====== Document section

Mr. Vampire III
Reviewed by YTSL
For many overseas Hong Kong film fans, the bewitching
offerings that form the “Mr. Vampire” and the “A Chinese Ghost Story” series
may well be what provides them with their main introduction to the many different
(movie) forms of Chinese undead. Along the way, from that heralded
trilogy of Ching Siu Tung directed Film Workshop productions seem to come
the lesson of certain naive and idealistic young men and lovelorn female
ghosts likely to be inescapably attracted to each other. Meanwhile,
the popular supernatural action comedies that were helmed by Ricky Lau and
produced by Sammo Hung appear to point to a bushy eye-browed Taoist priest-sifu
who comes in the form of the late great Lam Ching Ying indisputably being
the ghost and vampire buster you would want around to help you vanquish whatever
kind of ghoul is plaguing your community or individual self.
In the often mind bogglingly innovative MR. VAMPIRE 3, some of the undead
beings that are on view and have to be contended with are a pair of vampire
brothers (who don’t hop and opted to cast away their more traditional dark
blue clothing for customized baby blue garb!), a large family of scare-mongering
spirits who are intent on showing how upset they all are at a rich man for
his having built his house on top of their graves, and -- most seriously
-- a rough bunch of black magic practicing horse thieves who are led by a
“demon girl” (that Wong Yuk Wan masochistically portrays) whose arsenal include
a slew of cockroaches, other yucky insects and panic-inducing vampire bats
as well as way deadlier weaponry. There additionally are two temporarily
possessed morticians who -- along with the good vampire who has a spell cast
on him and consequently mistakes someone he actually likes as a giant bird
that he ought to attack! -- need to be seen to by those who ended up biting
more than they had bargained for by imprisoning a couple of those forbidding
but still deceptively human looking bandits, one of whom turns out to also
be the lover of their fearsome female leader.

============
====== Recorded data

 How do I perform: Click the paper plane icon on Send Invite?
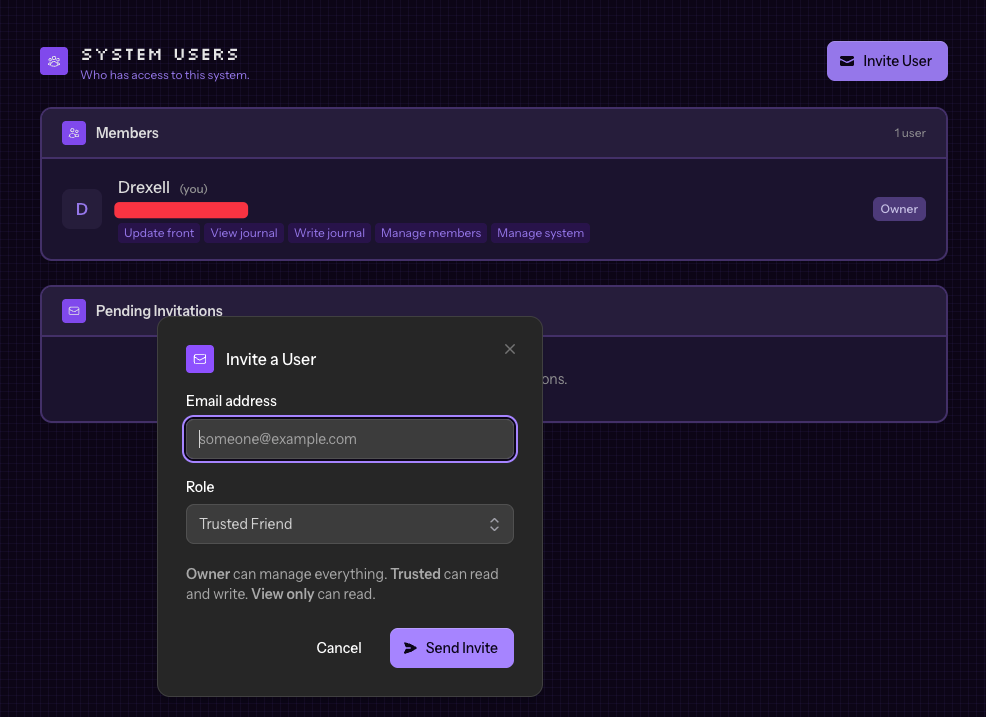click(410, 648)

============
====== Recorded data

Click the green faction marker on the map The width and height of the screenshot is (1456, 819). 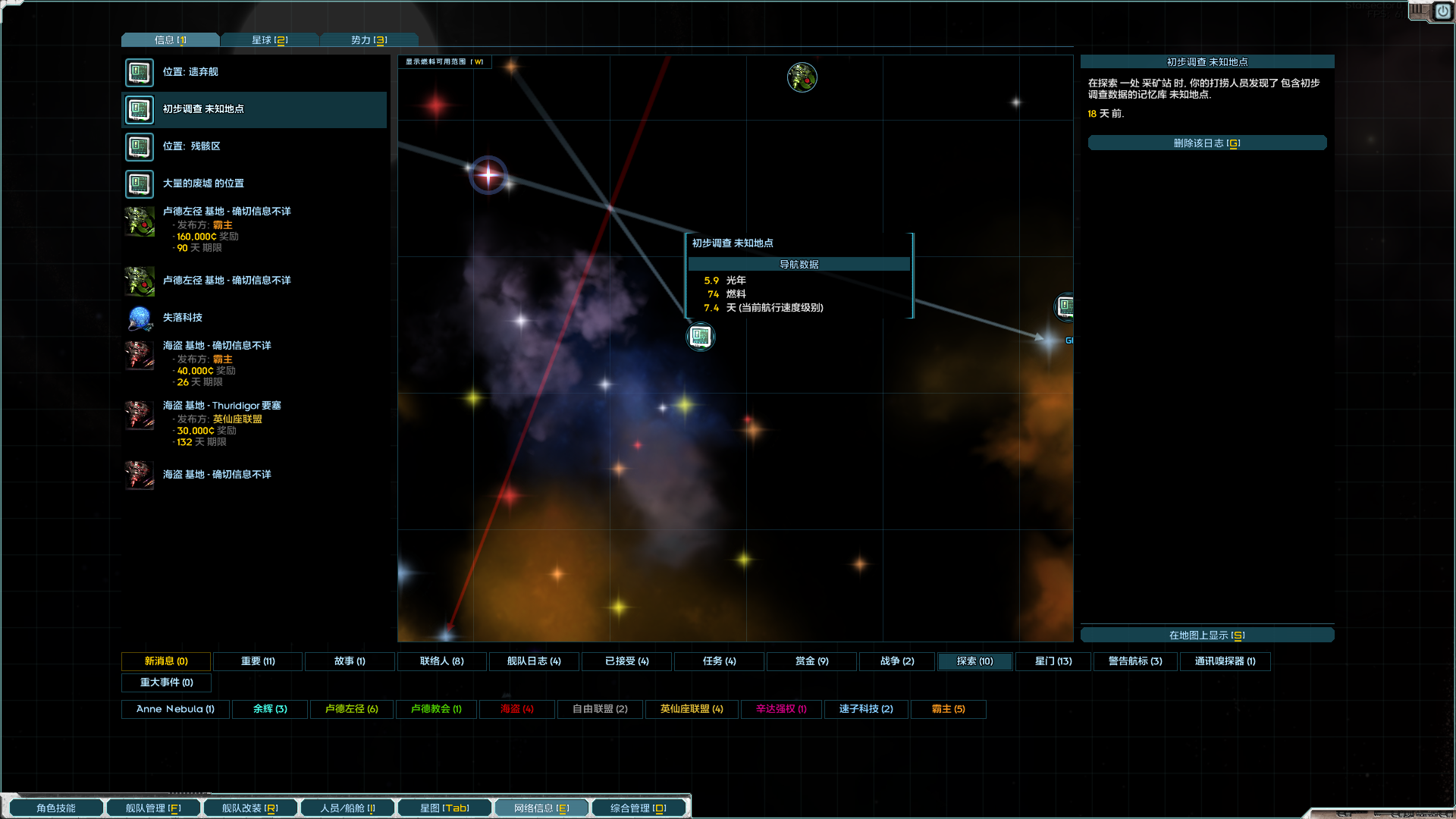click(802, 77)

============

§ **Given task 1**: Please repeat the part of the Mr. Vampire III review between "Mr. Vampire III" and "or individual self.", inclusive.
§ **Given task 2**: Continue the Mr. Vampire III review from the point where it stops.

§ **Expected answer 1**:
Mr. Vampire III
Reviewed by YTSL
For many overseas Hong Kong film fans, the bewitching
offerings that form the “Mr. Vampire” and the “A Chinese Ghost Story” series
may well be what provides them with their main introduction to the many different
(movie) forms of Chinese undead. Along the way, from that heralded
trilogy of Ching Siu Tung directed Film Workshop productions seem to come
the lesson of certain naive and idealistic young men and lovelorn female
ghosts likely to be inescapably attracted to each other. Meanwhile,
the popular supernatural action comedies that were helmed by Ricky Lau and
produced by Sammo Hung appear to point to a bushy eye-browed Taoist priest-sifu
who comes in the form of the late great Lam Ching Ying indisputably being
the ghost and vampire buster you would want around to help you vanquish whatever
kind of ghoul is plaguing your community or individual self.

§ **Expected answer 2**:
Still, it becomes obvious rather early on in this immensely thrill as well
as twist and turn filled movie that certain of these creatures pose fewer
threats to the people who encounter them than other ones. For example,
the cute kid “kyonsi” and his genial looking older sibling (who Lui Fong
plays) are quickly shown to not be particularly frightening beings, not only
because they don’t have particularly deathly pale faces but also because
they are so fond of a particular fellow (essayed by Richard Ng) whom they
refer to as Uncle Ming who is not a bad person in general as well as is very
much a living human. Indeed, this far from devilish duo turn out to
actually have functioned for a time as the professional assistants of that
Taoist priest who is more of a con-man than genuine expert exorcist, and
who accidentally stumbled into the midst of a community that happened to
be preparing to do battle against a bunch of criminal wrong-doers who they
ended up realizing were “no ordinary people” and more than just mere “magicians”.
If the village’s leader had in fact been the bumbling plus bumptious individual
who gets referred to as “Captain” Chiang (and over-played by Billy Lau),
it truly would have been in big trouble. Fortunately, it turns out
that one of its senior residents is a One Eyebrow Priest who Chiang addresses
as sifu -- a term that gets translated in this thrill filled movie’s English
subtitles as “master” -- and many others no less respectfully call “uncle”
(who could only have been portrayed by Lam Ching Ying). Even so, MR.
VAMPIRE 3’s very capable hero was to find that he had a most formidable main
foe in the not at all talkative and often snarling female fiend who rather
understandably sought long and hard to rescue the captured members of her
gang from fates that included their getting turned into oil fried ghosts
(N.B. that with a change of tone or two, “yau cha kyai” gets wittily turned
from having the previously pointed out meaning to being the name of the fried
dough sticks that are a favorite Cantonese breakfast food!)!
Lest it not already have been apparent (especially from a read of the latter
portion of the previous paragraph’s last sentence), MR. VAMPIRE 3 really
does have some amusing components as well as fantastical elements -- that
involve such as the grand “Reversal of the Five Elements” -- plus its share
of exciting action packed sequences. This having been said, the still
fresh feeling 1987 work whose Chinese title actually would be translated
into English as “Mr. Unreal Goblin” -- rather than “Mr. Stiff Corpse”, like
the first two examples of the kind of at times downright incredible efforts
that Hong Kong rather lamentably no longer seems willing and probably also
able to make -- also may well be the darkest toned of the three films in
this generally fun series that I’ve thus far viewed sequentially. Irregardless,
what admirers of the lamented late Mr. Lam ought to be happiest to know though
is that he -- who co-action directed this work along with Stephen Tung Wai
and Sammo Hung Stuntmen's Association -- really was given ample room to showcase
his ample action abilities in an offering that obviously benefited from this
arrangement.
My rating for this film: 8.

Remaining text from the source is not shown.